Developmental Milestone

walking, crawling up and down stairs and independent standing

  • Your child is really moving: walking, climbing, going up and down the stairs.
  • By 18 months, you child will be walking on their own. They may start slowly taking a few steps with their arms up and out to the side. As they get more balanced and confident, their speed will increase and their arms will come down.
  • Once walking, your child gets more dynamic and can walk and retrieve an item from the floor, walk a few steps backwards and is beginning to run.
  • Your child is able to stand independently in the middle of the room.
  • Your child is also able to transition into a standing position in the middle of the room without pulling up with their arms.
  • Your child is crawling up and down the stairs on their hands and knees. They are beginning to attempt walking up the stairs holding your hand or the railing.
  • Your child is advancing will ball play and attempting to kick a ball and fling/ throw a ball.

Developmental Milestone

walking up and down the stairs, running, and jumping off 2 feet

  • Your baby is now a toddler and really on the move.
  • Your child is now running and increasing their speed and fluidity with walking.
  • Your child is walking up and down the stairs holding on to the railing and by 2 is working on climbing the stairs without holding on.
  • Now your child is wanting to jump.
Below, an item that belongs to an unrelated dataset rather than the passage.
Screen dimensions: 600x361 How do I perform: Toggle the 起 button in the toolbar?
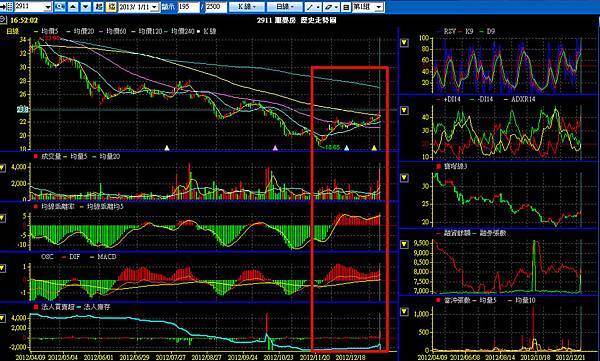click(99, 7)
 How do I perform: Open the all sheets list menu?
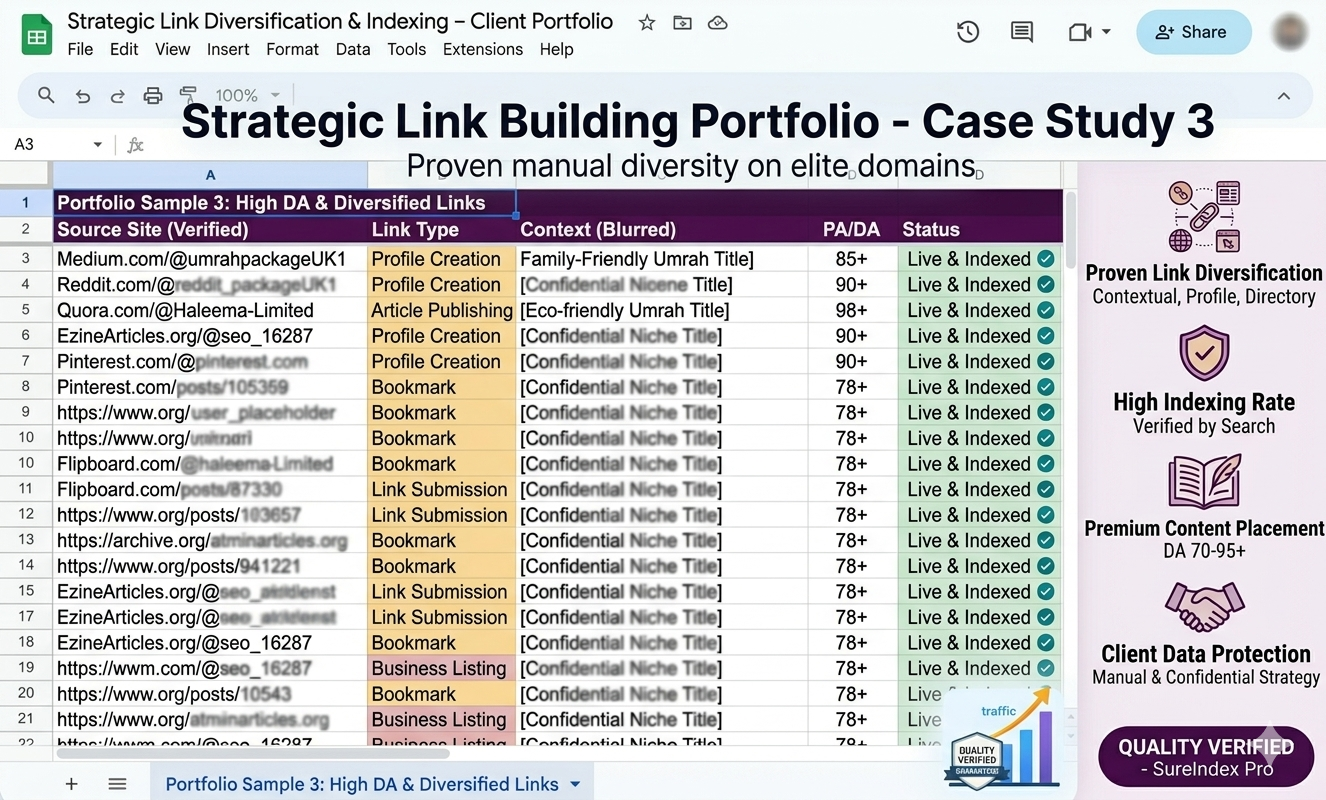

They will attempt to jump off the bottom step or jump on the ground.
  • As their balance continues to improve, your child is now able to lift one leg and balance on one foot for short periods.

Developmental Milestone

running, climbing, single leg balance, throwing and catching a ball

  • Your toddler is now running, climbing and truly on the go.
  • Your child is able to kick a small ball forwards and throw a ball overhead.
  • When you throw a ball to them, your child will present their arms to catch but may not be able to catch a ball consistently.
  • Your child is able to jump off the bottom step and land on 2 feet. They will first jump by jumping of 2 feet just 1-2 inches in the air and then be able to jump up and get something overhead.
  • Your child is able to imitate walking on tip toes (we do not want them walking on tip toes all the time).
  • Your child is walking up and down the stairs with one foot on each step without holding onto the railing.
  • Your child is able to get onto a tricycle and begins to attempt to pedal.

Developmental Milestone

riding a bike, hopping on one leg, kicking and throwing a ball to a target

  • Your child is able to climb on and off a tricycle on their own and is able to pedal the bike independently.
  • Your child is able to balance on one foot for more than 3 seconds and begins to hop on one foot.
  • Your child is able to jump forwards off 2 feet and is able to jump consecutively. Your child is able to jump sideways and starting to jump over obstacles by age 5.
  • By 5, your child will be able to jump rope and ride a bike.
  • Your child is running with a fluid arm movement and walking on curbs or a balance beam.
  • Your child is able to kick a ball to a target and then kick a ball rolled to them.
  • For throwing, your child is able to throw a ball to a target, throw forwards and throw a ball up in the air.
  • Your child is able to catch a ball thrown to them but is still using their body to catch the ball.